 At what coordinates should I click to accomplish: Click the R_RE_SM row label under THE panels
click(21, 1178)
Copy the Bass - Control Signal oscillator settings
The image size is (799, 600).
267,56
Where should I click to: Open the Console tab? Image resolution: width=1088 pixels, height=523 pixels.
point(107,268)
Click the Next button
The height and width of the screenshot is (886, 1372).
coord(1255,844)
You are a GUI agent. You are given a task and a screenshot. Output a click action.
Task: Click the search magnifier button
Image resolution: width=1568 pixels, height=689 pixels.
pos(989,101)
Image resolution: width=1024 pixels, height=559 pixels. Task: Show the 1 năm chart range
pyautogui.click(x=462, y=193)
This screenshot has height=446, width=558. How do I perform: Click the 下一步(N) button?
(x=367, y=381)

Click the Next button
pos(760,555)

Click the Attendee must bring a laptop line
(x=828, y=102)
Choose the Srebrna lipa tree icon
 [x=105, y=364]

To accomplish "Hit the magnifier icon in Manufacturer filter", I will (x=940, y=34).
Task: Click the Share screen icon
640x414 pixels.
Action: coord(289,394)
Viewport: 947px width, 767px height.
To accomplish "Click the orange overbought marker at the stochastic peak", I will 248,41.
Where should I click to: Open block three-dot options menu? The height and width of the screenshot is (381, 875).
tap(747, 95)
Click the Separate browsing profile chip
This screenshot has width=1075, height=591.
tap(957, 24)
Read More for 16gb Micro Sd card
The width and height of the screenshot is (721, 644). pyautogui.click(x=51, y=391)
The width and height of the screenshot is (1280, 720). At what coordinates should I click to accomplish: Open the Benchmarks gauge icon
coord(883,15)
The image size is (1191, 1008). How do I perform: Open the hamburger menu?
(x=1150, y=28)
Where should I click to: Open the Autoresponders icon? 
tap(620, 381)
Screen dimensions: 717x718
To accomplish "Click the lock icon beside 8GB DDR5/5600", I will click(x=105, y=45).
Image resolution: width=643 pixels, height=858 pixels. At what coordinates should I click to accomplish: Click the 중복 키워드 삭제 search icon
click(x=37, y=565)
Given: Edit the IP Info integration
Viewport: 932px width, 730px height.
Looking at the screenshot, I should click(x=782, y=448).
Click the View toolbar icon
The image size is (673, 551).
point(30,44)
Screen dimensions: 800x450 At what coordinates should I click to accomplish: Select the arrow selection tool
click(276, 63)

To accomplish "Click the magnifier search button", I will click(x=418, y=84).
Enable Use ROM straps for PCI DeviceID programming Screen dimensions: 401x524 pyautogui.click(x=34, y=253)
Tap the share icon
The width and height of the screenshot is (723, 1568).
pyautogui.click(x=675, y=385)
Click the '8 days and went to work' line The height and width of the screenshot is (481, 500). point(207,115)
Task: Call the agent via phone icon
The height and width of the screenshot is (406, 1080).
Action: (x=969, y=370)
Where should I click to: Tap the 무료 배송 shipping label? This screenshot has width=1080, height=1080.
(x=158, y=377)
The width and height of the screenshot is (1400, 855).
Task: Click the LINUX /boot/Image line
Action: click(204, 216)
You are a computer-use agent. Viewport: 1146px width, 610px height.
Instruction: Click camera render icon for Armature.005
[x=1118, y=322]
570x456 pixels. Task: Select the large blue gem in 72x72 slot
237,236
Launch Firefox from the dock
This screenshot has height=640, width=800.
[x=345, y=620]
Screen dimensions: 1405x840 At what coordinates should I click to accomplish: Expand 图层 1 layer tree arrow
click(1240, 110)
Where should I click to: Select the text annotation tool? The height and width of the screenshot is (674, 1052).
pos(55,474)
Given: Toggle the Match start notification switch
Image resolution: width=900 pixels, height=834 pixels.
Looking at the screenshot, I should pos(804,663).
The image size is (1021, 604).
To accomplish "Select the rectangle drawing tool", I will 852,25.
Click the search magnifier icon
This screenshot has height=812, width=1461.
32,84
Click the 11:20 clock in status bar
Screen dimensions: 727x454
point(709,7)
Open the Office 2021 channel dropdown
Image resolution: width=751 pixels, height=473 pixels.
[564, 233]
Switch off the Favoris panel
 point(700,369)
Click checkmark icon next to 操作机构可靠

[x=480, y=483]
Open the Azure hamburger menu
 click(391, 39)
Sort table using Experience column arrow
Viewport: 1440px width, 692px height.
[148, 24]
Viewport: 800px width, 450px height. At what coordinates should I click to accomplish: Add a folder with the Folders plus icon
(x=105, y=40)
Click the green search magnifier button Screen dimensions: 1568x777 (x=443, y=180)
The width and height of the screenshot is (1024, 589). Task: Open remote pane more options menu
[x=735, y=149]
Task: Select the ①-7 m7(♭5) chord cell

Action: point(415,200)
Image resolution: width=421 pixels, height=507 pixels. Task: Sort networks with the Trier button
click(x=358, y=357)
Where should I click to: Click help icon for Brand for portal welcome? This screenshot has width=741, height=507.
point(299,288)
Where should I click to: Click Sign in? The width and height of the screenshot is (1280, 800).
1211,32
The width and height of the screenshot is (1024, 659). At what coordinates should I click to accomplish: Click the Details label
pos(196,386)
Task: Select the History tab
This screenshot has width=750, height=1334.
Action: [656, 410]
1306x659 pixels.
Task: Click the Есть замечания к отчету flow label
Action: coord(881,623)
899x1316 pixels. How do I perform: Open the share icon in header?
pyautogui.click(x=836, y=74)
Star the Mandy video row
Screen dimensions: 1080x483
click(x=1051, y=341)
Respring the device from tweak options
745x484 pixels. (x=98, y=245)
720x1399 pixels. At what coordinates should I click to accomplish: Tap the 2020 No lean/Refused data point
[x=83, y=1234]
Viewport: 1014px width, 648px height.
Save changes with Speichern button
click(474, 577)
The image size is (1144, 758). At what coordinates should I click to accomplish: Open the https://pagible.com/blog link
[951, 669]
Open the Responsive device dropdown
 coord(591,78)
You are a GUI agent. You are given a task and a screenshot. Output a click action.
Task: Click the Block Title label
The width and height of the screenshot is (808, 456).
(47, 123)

----------

*Work to be completed*: All lines in the records that contain "agent" are to be copied and returned.

*Exercise solution*:
You are a GUI agent. You are given a task and a screenshot. Output a click action.
Task: Call the agent via phone icon
You are a computer-use agent. Viewport: 1146px width, 610px height.
You are a GUI agent. You are given a task and a screenshot. Output a click action.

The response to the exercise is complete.